### PROMPT
Only the lines from the line with "Click the fifth" through the end of the records belong in your reply, copied exactly, with every picture left out.

[Stored items]
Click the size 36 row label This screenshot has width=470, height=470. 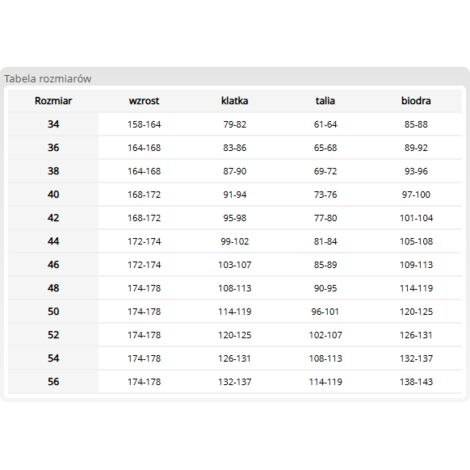[53, 147]
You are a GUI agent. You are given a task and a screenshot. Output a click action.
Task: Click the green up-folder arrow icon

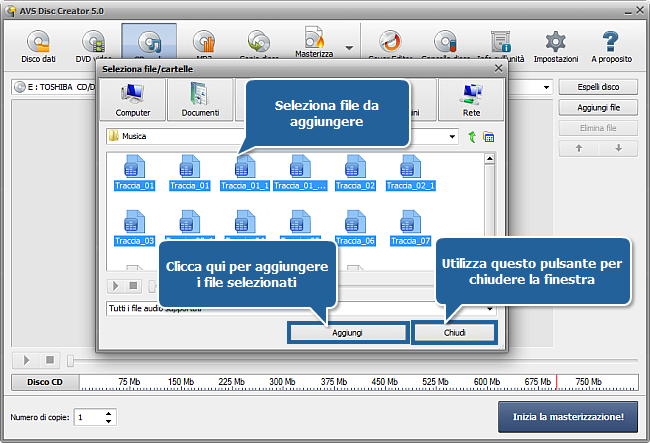coord(471,136)
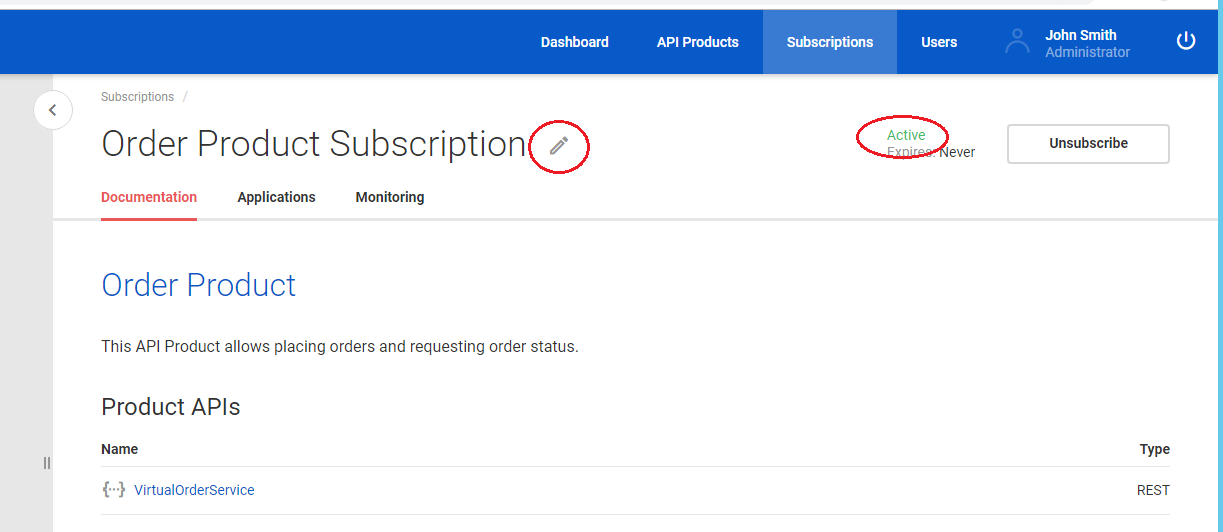
Task: Open the Dashboard menu item
Action: (x=575, y=42)
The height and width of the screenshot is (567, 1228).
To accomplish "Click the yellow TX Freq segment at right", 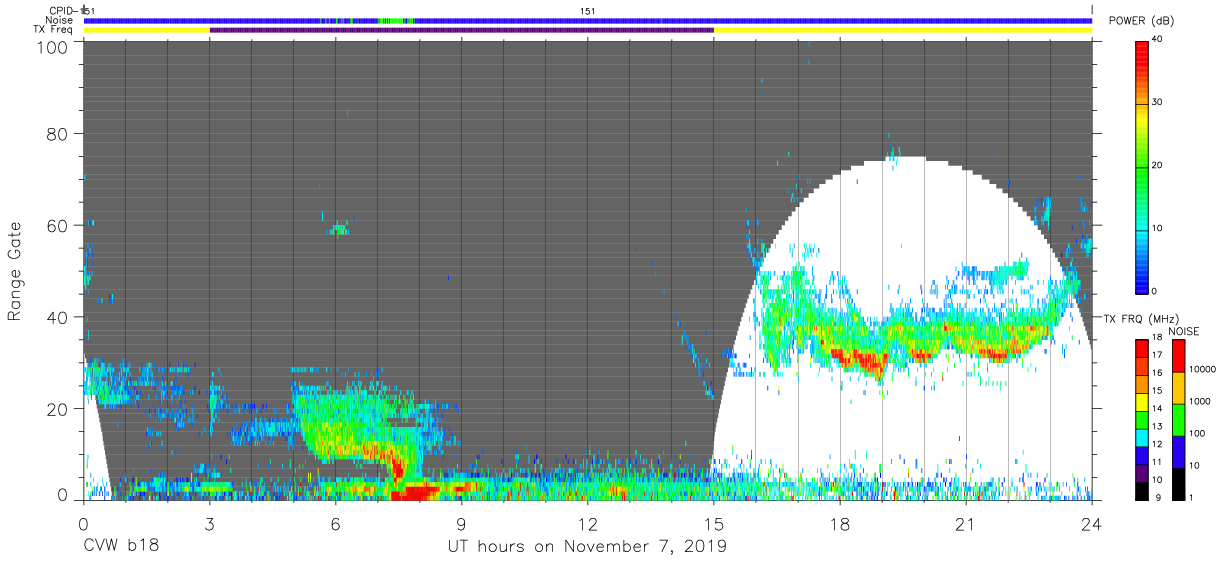I will coord(902,30).
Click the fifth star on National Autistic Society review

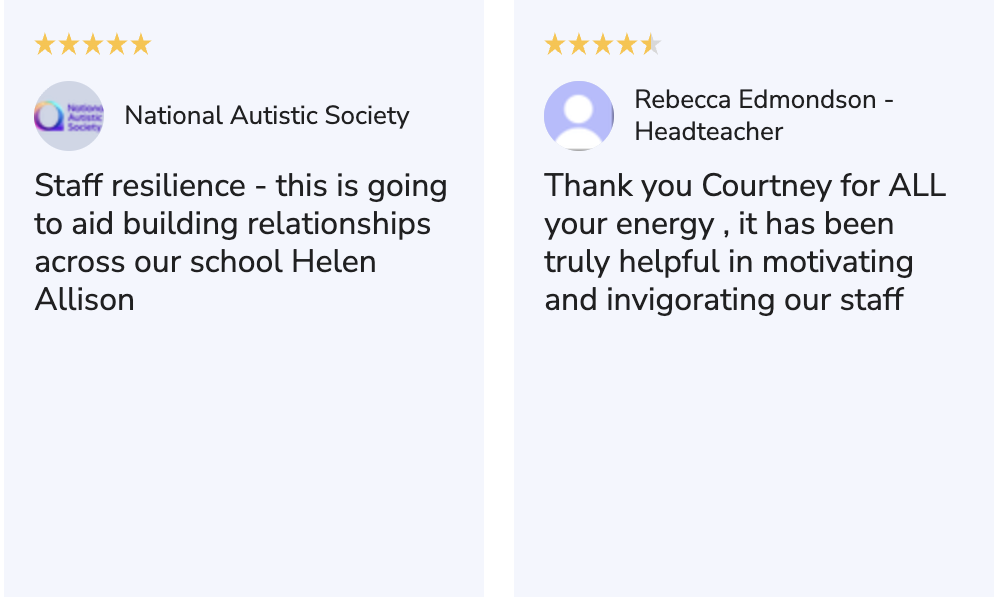(141, 44)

### ANSWER TO THE PROBLEM
Click the fifth star on National Autistic Society review

(141, 44)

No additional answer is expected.